[lxgr]

> Just last week there was a post where people were shocked how an AI agent used docker to bypass sudo on a system.

This was due to implicitly granting the LLM access to the host docker daemon, which has superuser privileges, not due to a "container breakout". That's arguably a very different scenario, but of course both are worth considering.

> So if you want to use containers for anything but easier development, you need to be much more proficient than the average user already.

I'd disagree. Containers, at least without granting them additional privileges such as CAP_NET_ADMIN and without write-bind-mounting sensitive host directories into the container, offer a reasonable security boundary compared to the counterfactual, despite their bad reputation.

[sigmoid10]

>without granting them additional privileges such as CAP_NET_ADMIN and without write-bind-mounting sensitive host directories into the container, offer a reasonable security boundary compared to the counterfactua

There's much more to it than that if you check out the link above.
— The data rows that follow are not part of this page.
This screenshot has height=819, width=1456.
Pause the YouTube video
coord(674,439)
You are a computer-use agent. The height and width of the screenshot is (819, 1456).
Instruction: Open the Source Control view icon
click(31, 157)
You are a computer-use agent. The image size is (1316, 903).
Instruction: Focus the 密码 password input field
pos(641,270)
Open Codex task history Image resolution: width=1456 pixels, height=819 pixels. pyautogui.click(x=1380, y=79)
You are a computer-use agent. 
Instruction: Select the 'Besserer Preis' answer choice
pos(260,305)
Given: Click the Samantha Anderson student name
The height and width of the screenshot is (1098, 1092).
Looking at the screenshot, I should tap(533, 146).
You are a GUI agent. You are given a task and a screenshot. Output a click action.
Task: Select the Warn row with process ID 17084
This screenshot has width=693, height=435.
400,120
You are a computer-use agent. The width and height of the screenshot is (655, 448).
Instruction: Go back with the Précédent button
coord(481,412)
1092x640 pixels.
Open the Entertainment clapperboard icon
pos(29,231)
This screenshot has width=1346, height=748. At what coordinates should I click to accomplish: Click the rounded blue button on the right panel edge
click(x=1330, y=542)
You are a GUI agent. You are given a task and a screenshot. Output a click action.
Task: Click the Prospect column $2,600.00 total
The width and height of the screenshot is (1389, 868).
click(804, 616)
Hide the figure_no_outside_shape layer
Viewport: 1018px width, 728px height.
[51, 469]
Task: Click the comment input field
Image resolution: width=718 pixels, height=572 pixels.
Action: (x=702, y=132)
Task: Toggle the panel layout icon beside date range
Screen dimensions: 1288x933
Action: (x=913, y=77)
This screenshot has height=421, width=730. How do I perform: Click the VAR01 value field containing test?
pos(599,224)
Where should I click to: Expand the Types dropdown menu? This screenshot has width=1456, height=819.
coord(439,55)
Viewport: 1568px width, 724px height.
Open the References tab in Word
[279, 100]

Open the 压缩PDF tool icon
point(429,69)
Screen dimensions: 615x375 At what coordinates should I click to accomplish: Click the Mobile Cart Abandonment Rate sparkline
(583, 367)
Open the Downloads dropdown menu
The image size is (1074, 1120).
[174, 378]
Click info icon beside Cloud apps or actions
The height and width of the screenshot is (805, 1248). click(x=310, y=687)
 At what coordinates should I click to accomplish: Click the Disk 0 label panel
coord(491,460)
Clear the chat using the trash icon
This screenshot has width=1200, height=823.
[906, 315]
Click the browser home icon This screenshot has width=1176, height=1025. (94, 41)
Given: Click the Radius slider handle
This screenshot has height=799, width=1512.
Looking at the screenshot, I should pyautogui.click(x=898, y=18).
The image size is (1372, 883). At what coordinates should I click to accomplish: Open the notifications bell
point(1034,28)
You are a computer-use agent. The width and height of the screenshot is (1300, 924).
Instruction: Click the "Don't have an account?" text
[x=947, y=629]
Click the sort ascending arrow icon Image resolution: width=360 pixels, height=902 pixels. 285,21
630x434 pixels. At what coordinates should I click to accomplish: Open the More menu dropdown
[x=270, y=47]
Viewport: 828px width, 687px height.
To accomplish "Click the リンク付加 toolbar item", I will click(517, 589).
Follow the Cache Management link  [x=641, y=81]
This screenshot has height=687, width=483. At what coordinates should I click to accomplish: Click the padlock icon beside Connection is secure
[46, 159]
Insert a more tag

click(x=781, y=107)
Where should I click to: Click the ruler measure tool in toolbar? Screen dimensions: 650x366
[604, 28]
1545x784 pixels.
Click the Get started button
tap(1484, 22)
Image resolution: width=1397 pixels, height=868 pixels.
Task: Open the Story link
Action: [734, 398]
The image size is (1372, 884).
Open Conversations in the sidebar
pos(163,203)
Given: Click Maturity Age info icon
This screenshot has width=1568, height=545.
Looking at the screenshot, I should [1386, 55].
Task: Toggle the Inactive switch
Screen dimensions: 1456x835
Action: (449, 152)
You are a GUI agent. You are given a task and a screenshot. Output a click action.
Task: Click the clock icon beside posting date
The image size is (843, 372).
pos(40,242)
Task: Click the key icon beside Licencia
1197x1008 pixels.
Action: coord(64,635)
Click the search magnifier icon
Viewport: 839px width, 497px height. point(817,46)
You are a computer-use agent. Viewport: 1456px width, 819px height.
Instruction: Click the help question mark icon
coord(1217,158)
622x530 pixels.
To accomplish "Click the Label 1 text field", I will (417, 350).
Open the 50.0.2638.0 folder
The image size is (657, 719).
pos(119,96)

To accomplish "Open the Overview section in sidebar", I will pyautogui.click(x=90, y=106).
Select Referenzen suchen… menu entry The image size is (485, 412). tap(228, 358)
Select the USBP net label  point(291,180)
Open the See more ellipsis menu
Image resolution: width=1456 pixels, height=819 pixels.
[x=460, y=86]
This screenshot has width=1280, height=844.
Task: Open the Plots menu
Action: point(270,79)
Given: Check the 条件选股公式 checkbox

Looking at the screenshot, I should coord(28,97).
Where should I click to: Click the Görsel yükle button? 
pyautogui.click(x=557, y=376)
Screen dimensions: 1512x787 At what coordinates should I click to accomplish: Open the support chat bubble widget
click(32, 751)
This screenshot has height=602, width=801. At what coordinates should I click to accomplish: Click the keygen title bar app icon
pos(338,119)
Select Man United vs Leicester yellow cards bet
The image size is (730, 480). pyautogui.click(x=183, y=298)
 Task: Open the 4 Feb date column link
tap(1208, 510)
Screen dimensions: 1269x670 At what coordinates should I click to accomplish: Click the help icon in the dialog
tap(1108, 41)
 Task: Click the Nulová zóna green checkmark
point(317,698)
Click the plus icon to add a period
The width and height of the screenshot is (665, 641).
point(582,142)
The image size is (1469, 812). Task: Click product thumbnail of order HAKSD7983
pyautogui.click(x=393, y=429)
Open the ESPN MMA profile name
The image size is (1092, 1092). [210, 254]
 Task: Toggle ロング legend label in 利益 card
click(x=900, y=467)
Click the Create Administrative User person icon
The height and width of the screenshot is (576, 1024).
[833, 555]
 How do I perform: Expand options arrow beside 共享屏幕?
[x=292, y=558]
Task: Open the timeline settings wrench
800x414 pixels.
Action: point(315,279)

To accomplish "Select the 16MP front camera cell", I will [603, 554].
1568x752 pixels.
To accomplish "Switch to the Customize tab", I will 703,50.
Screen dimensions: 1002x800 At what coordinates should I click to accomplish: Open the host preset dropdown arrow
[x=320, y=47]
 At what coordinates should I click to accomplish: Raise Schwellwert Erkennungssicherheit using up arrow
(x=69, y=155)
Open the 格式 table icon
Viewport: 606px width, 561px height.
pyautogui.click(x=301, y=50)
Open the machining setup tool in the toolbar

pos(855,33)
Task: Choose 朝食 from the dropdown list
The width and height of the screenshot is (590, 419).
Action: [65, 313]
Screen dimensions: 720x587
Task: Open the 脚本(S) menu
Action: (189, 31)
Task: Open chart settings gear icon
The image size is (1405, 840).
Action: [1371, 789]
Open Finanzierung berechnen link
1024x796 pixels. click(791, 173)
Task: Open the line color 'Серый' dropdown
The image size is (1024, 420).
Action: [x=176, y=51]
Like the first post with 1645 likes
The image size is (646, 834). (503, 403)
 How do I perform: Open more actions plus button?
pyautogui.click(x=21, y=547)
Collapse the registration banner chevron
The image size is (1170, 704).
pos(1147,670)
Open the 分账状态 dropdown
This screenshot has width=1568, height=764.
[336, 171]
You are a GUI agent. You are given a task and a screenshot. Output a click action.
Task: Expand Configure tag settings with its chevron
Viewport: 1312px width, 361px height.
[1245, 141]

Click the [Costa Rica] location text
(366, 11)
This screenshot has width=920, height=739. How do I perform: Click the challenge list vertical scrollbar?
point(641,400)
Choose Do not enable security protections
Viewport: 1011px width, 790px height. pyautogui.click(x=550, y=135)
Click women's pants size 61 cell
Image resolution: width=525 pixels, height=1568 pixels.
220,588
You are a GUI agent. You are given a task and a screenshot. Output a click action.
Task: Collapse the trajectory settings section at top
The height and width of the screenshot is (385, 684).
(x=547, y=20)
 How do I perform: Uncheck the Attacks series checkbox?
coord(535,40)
Misconfiguring a container is the 2026 version of misconfiguring FTP and MYSQL in the 90s. I.e. most users don't even know how they are asking to get rooted.

[lxgr]

If you let your container write setuid binaries to your path, give it admin access to your network, let it access the Docker daemon socket etc., sure, you're going to have a bad time. But how is that different from e.g. giving software running in a VM SSH access to your host or a writable bind mount to the host's root directory?

[fc417fc802]

Yeah all of that stuff seems reasonably obvious. If you fire up a default unprivileged container with a network adapter but no other affordances it shouldn't have any holes. (If it does those are either runtime or distro bugs.)

AFAICT all the security problems are fairly obvious own goals inflicted after that point.